Immune and Inflammatory Properties of Megakaryocytes

Abstract

Megakaryocytes (MKs), which primarily develop in bone marrow (BM) from hematopoietic stem cells, are critical for platelet production. Beyond their well-established role in thrombopoiesis, MKs have been identified as important for BM niche maintenance, such as by supporting the growth and differentiation of other cell types. Recently, megakaryopoiesis has been reported as yielding divergent subpopulations of MKs, as evidenced by single-cell RNA sequencing of lung, spleen, or BM resident MKs. Interestingly, these subpopulations constitute a significant proportion of "immune MKs" expressing various classical immune markers and capable of phagocytosing pathogens and contributing to antigen presentation. As such, MKs were also found to regulate inflammation, mainly by secreting various cytokines and chemokines to crosstalk with other cell types. The level and functional signature of these "immune MKs" were found to be altered in various pathological conditions, indicative of their purposeful values in health and diseases. In this review, we survey and highlight newly reported functional immune and inflammatory properties of MKs in health and in select pathologies.

Keywords: bone marrow; hematopoiesis; immune megakaryocytes; megakaryocytes; platelets.

Figure 1

Organ specific megakaryocyte (MK) residents and function. (A) MKs participate in maintaining a bone marrow (BM) niche by supporting the growth and differentiation of other cells, including stroma and fibroblasts.
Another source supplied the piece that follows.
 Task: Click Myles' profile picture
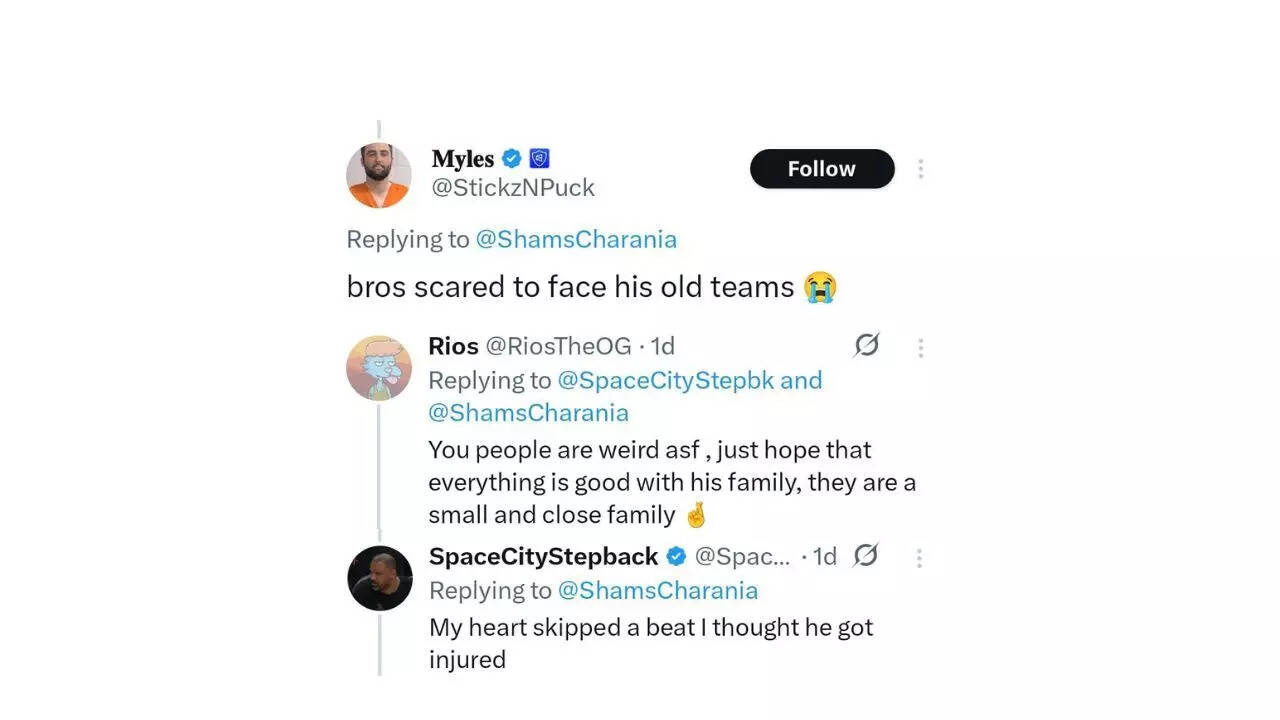pos(379,175)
MK-derived CXCL4 and TGF-β contribute to maintaining HSC quiescence, whereas FGF1, in response to myeloablative stress, enhances HSC proliferation in BM. (B) Additionally, a phenotypic hematopoietic stem cell (HSC) compartment is also reported to have stem-like MK-committed progenitors (SL-MkPs), as a lineage-restricted emergency pool for megakaryopoiesis, especially during inflammatory insults. (C) Intravascular (circulatory) lung MKs are reported to produce platelets, which enter the circulation, while extravascular MKs (MK_Ls) are smaller with a typical immune signature. (D) MK_Ls are reported to act as antigen-presenting cells (APCs) and activate CD4+ T cells, thus contributing to pathogen recognition and immune responses. (E) Spleen harboring immune-skewed MKs were found to produce CD40 ligand^High-platelets, which also have immunomodulatory functions.